__What is needed__: Exclude pictures; retype the lines below from the line containing "Screen dimensions: 894x478" through the end of the records, both ends kept.

__Collected data entries__:
....
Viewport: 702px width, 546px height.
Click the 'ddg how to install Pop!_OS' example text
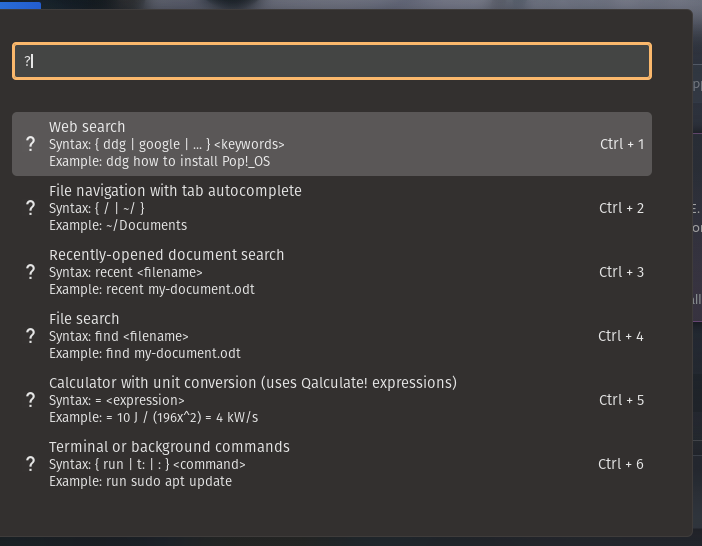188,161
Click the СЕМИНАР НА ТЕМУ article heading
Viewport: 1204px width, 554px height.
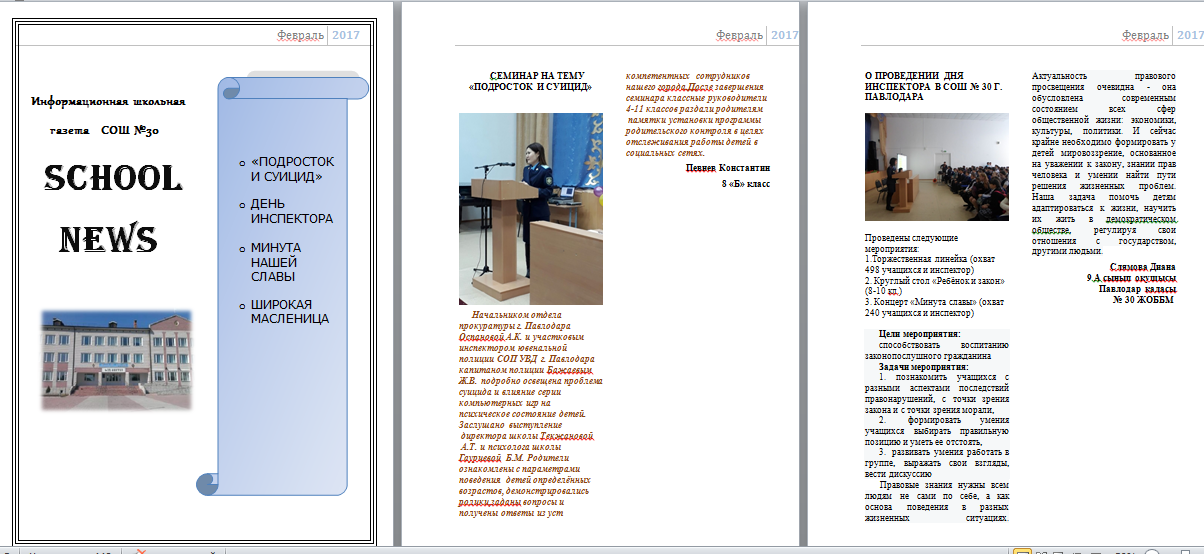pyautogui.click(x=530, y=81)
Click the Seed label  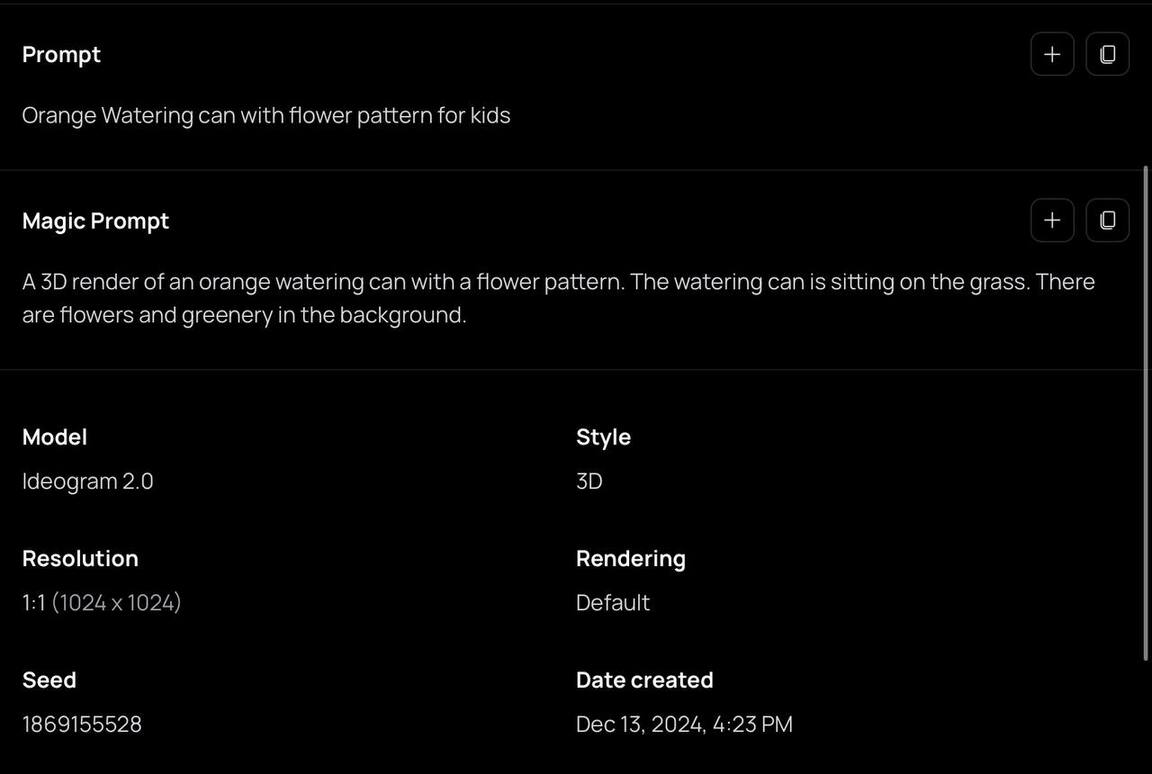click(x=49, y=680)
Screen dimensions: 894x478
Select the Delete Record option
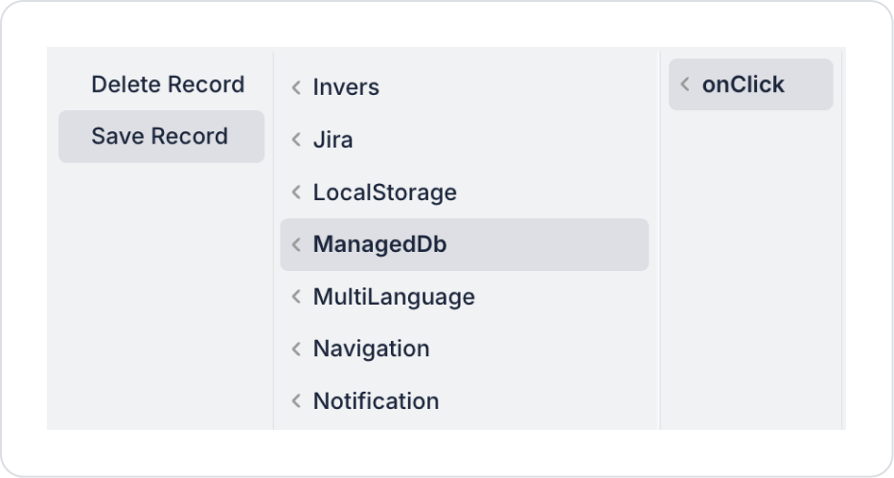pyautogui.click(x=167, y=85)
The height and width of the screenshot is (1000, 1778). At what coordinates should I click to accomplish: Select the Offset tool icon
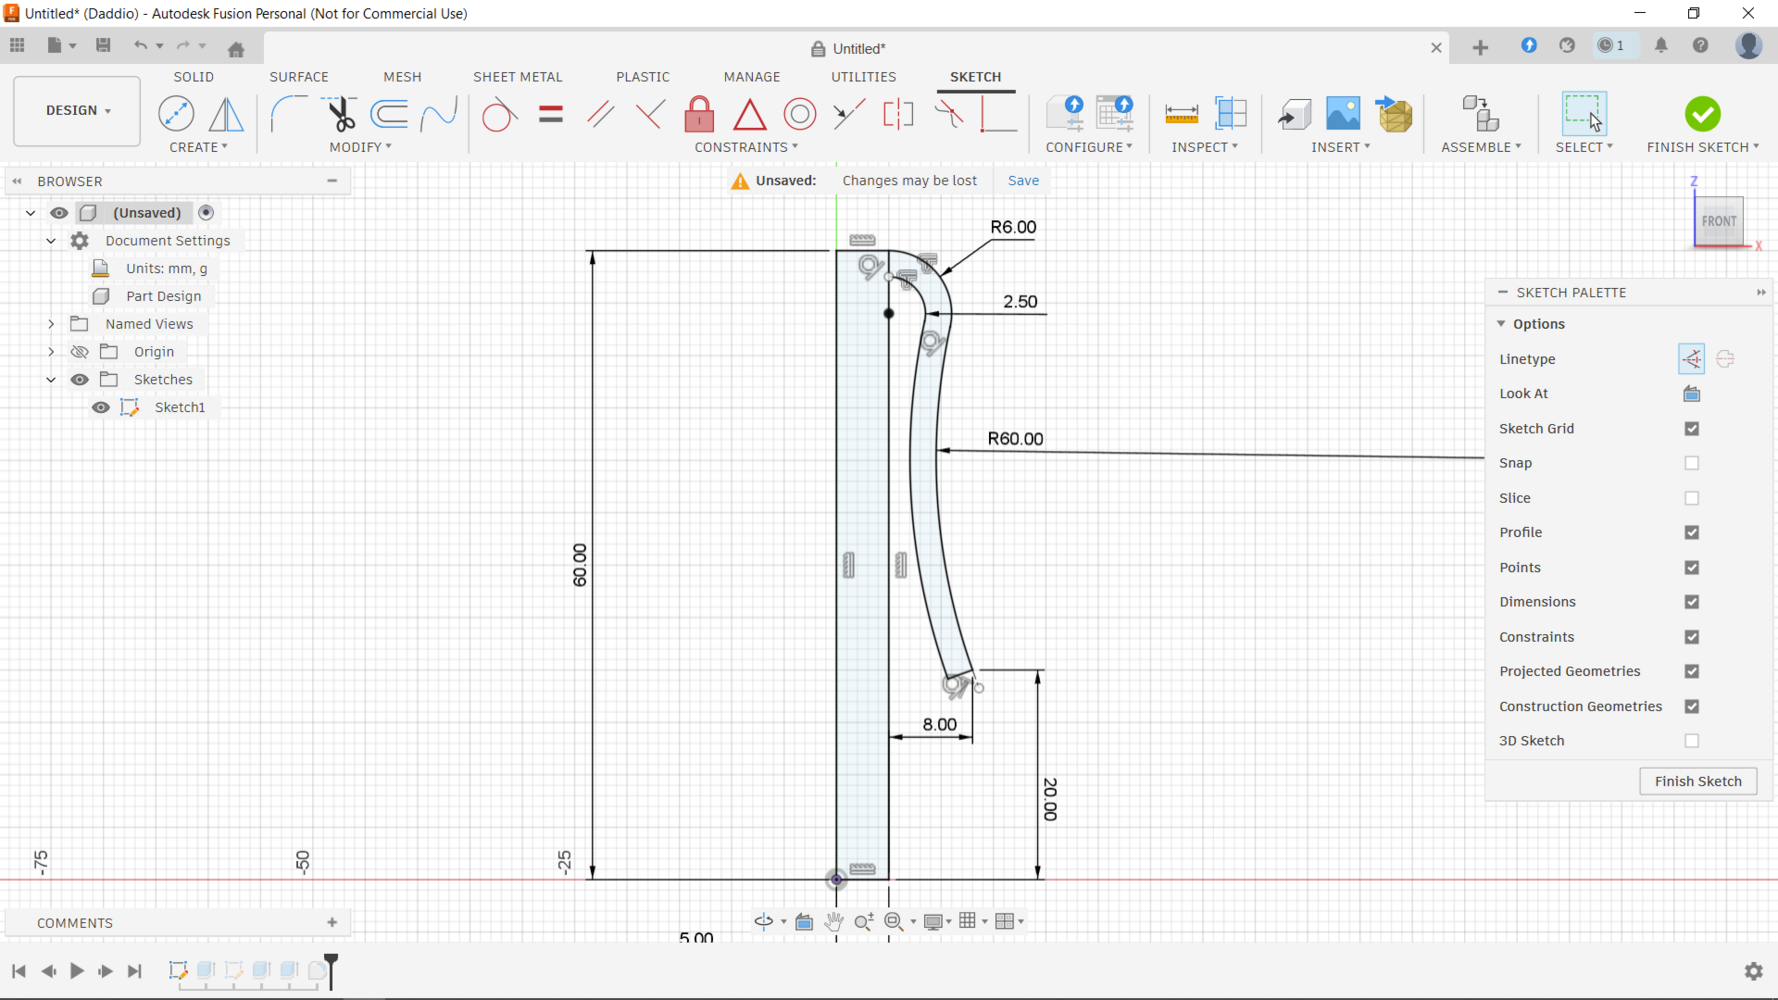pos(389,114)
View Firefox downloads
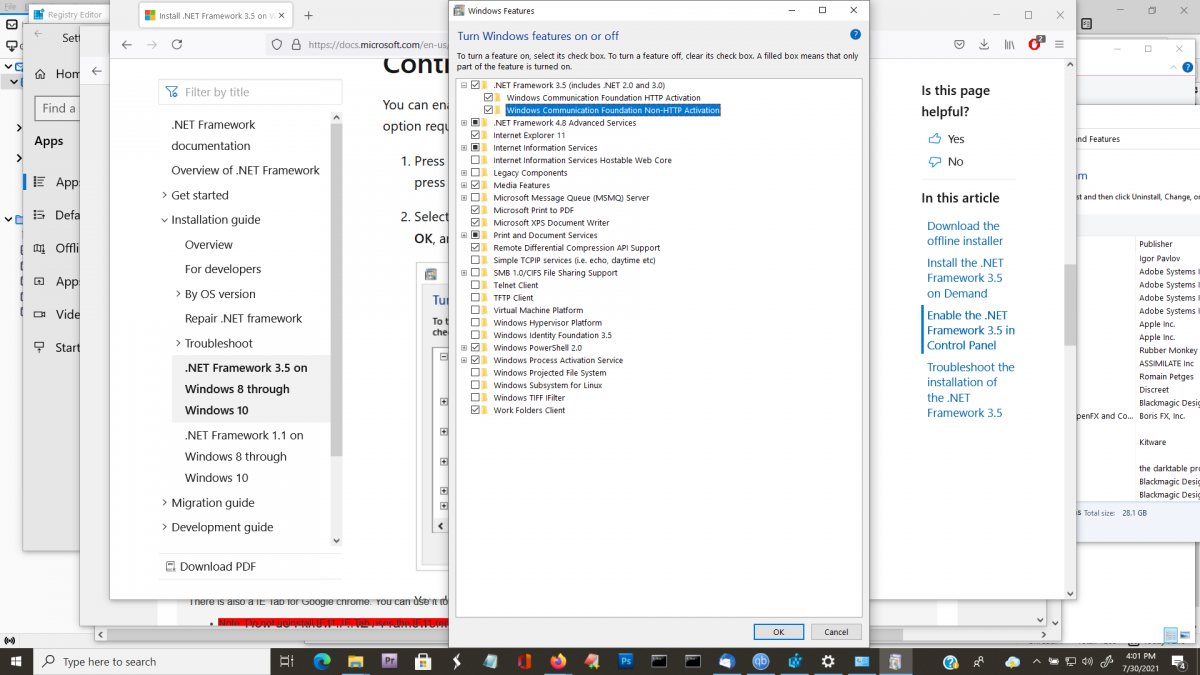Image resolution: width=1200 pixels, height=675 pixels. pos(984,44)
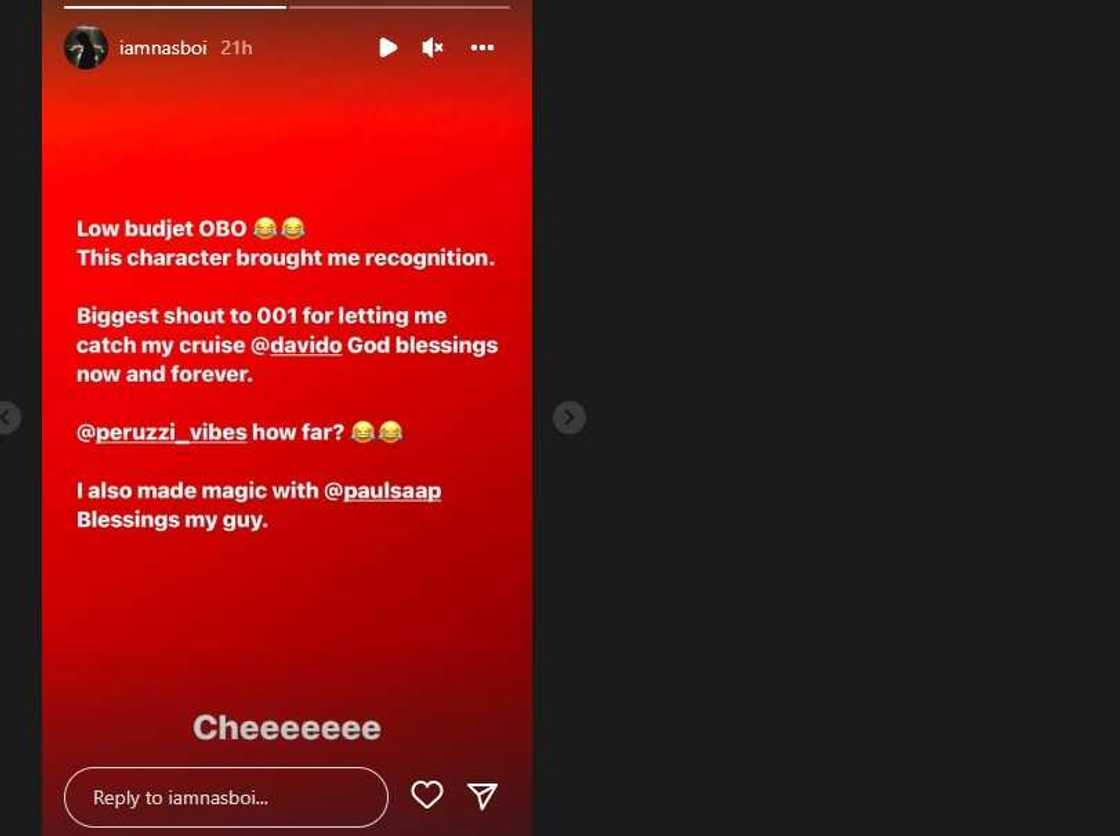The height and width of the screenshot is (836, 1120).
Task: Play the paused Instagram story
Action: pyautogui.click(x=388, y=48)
....
__Solved problem__:
Screen dimensions: 894x478
Select the Delete Record option
pyautogui.click(x=167, y=85)
The height and width of the screenshot is (1000, 1778). At what coordinates should I click to accomplish: Select the Offset tool icon
pos(389,114)
View Firefox downloads
Image resolution: width=1200 pixels, height=675 pixels. pos(984,44)
The height and width of the screenshot is (836, 1120).
Task: Play the paused Instagram story
Action: pyautogui.click(x=388, y=48)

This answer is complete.